● **About this task**: For each entry below, output it exactly as it stands.

● **Source data**:
↓

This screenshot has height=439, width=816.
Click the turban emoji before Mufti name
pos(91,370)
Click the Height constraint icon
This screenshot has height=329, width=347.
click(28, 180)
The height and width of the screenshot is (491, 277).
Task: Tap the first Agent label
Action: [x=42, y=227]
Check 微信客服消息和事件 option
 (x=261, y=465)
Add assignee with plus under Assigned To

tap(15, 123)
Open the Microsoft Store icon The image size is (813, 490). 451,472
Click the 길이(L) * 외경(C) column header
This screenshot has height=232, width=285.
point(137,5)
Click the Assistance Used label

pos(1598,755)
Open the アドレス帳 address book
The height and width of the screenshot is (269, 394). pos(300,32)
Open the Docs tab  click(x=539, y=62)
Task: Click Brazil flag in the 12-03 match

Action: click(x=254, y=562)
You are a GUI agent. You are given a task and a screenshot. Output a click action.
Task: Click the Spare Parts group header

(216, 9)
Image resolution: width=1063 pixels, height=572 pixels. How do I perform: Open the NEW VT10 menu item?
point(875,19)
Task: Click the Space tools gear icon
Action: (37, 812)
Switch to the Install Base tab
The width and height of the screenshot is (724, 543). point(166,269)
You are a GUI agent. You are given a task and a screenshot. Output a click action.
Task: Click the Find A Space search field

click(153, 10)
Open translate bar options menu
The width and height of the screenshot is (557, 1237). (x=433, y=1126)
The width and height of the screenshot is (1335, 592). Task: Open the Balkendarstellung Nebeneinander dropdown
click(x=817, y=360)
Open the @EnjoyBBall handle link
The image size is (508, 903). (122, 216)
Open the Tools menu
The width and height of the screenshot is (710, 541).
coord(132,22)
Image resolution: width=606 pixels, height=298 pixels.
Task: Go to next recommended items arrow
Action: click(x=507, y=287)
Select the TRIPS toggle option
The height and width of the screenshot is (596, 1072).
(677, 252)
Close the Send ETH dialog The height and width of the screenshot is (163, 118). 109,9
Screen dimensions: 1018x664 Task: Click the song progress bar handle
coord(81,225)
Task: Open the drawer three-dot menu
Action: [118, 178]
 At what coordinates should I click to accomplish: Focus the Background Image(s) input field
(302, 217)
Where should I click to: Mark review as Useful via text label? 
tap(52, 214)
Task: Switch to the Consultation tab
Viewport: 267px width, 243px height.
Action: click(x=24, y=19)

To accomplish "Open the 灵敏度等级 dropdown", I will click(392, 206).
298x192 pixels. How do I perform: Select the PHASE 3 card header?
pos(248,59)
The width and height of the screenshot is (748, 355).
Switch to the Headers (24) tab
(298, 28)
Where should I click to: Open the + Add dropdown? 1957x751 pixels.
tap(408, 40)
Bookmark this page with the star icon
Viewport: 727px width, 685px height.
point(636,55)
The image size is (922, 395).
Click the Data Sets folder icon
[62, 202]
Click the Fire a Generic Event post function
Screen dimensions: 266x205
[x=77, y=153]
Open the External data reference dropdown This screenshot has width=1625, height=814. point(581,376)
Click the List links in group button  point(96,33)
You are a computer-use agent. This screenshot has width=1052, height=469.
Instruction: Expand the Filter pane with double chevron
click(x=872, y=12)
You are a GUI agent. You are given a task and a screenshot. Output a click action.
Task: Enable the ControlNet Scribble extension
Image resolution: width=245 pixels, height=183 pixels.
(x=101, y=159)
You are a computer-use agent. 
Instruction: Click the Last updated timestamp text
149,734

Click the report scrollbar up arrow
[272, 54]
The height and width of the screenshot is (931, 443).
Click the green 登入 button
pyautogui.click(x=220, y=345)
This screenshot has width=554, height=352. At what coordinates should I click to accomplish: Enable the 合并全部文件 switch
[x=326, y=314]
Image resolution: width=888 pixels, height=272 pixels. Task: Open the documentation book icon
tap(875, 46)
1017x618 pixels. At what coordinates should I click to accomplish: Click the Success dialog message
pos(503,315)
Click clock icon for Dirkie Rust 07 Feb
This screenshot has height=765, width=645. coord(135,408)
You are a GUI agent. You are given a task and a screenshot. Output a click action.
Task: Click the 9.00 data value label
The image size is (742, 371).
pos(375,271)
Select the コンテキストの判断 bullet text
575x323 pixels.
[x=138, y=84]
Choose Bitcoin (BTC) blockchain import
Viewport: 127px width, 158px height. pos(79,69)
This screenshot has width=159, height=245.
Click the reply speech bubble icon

↑

● **Finished exercise**:
This screenshot has height=439, width=816.
Click the turban emoji before Mufti name
pos(91,370)
Click the Height constraint icon
This screenshot has height=329, width=347.
click(28, 180)
The height and width of the screenshot is (491, 277).
Task: Tap the first Agent label
Action: [x=42, y=227]
Check 微信客服消息和事件 option
 (x=261, y=465)
Add assignee with plus under Assigned To

tap(15, 123)
Open the Microsoft Store icon The image size is (813, 490). 451,472
Click the 길이(L) * 외경(C) column header
This screenshot has height=232, width=285.
point(137,5)
Click the Assistance Used label

pos(1598,755)
Open the アドレス帳 address book
The height and width of the screenshot is (269, 394). pos(300,32)
Open the Docs tab  click(x=539, y=62)
Task: Click Brazil flag in the 12-03 match

Action: click(x=254, y=562)
You are a GUI agent. You are given a task and a screenshot. Output a click action.
Task: Click the Spare Parts group header

(216, 9)
Image resolution: width=1063 pixels, height=572 pixels. How do I perform: Open the NEW VT10 menu item?
point(875,19)
Task: Click the Space tools gear icon
Action: (37, 812)
Switch to the Install Base tab
The width and height of the screenshot is (724, 543). point(166,269)
You are a GUI agent. You are given a task and a screenshot. Output a click action.
Task: Click the Find A Space search field

click(153, 10)
Open translate bar options menu
The width and height of the screenshot is (557, 1237). (x=433, y=1126)
The width and height of the screenshot is (1335, 592). Task: Open the Balkendarstellung Nebeneinander dropdown
click(x=817, y=360)
Open the @EnjoyBBall handle link
The image size is (508, 903). (122, 216)
Open the Tools menu
The width and height of the screenshot is (710, 541).
coord(132,22)
Image resolution: width=606 pixels, height=298 pixels.
Task: Go to next recommended items arrow
Action: click(x=507, y=287)
Select the TRIPS toggle option
The height and width of the screenshot is (596, 1072).
(677, 252)
Close the Send ETH dialog The height and width of the screenshot is (163, 118). 109,9
Screen dimensions: 1018x664 Task: Click the song progress bar handle
coord(81,225)
Task: Open the drawer three-dot menu
Action: [118, 178]
 At what coordinates should I click to accomplish: Focus the Background Image(s) input field
(302, 217)
Where should I click to: Mark review as Useful via text label? 
tap(52, 214)
Task: Switch to the Consultation tab
Viewport: 267px width, 243px height.
Action: click(x=24, y=19)

To accomplish "Open the 灵敏度等级 dropdown", I will click(392, 206).
298x192 pixels. How do I perform: Select the PHASE 3 card header?
pos(248,59)
The width and height of the screenshot is (748, 355).
Switch to the Headers (24) tab
(298, 28)
Where should I click to: Open the + Add dropdown? 1957x751 pixels.
tap(408, 40)
Bookmark this page with the star icon
Viewport: 727px width, 685px height.
point(636,55)
The image size is (922, 395).
Click the Data Sets folder icon
[62, 202]
Click the Fire a Generic Event post function
Screen dimensions: 266x205
[x=77, y=153]
Open the External data reference dropdown This screenshot has width=1625, height=814. point(581,376)
Click the List links in group button  point(96,33)
You are a computer-use agent. This screenshot has width=1052, height=469.
Instruction: Expand the Filter pane with double chevron
click(x=872, y=12)
You are a GUI agent. You are given a task and a screenshot. Output a click action.
Task: Enable the ControlNet Scribble extension
Image resolution: width=245 pixels, height=183 pixels.
(x=101, y=159)
You are a computer-use agent. 
Instruction: Click the Last updated timestamp text
149,734

Click the report scrollbar up arrow
[272, 54]
The height and width of the screenshot is (931, 443).
Click the green 登入 button
pyautogui.click(x=220, y=345)
This screenshot has width=554, height=352. At what coordinates should I click to accomplish: Enable the 合并全部文件 switch
[x=326, y=314]
Image resolution: width=888 pixels, height=272 pixels. Task: Open the documentation book icon
tap(875, 46)
1017x618 pixels. At what coordinates should I click to accomplish: Click the Success dialog message
pos(503,315)
Click clock icon for Dirkie Rust 07 Feb
This screenshot has height=765, width=645. coord(135,408)
You are a GUI agent. You are given a task and a screenshot. Output a click action.
Task: Click the 9.00 data value label
The image size is (742, 371).
pos(375,271)
Select the コンテキストの判断 bullet text
575x323 pixels.
[x=138, y=84]
Choose Bitcoin (BTC) blockchain import
Viewport: 127px width, 158px height. pos(79,69)
This screenshot has width=159, height=245.
Click the reply speech bubble icon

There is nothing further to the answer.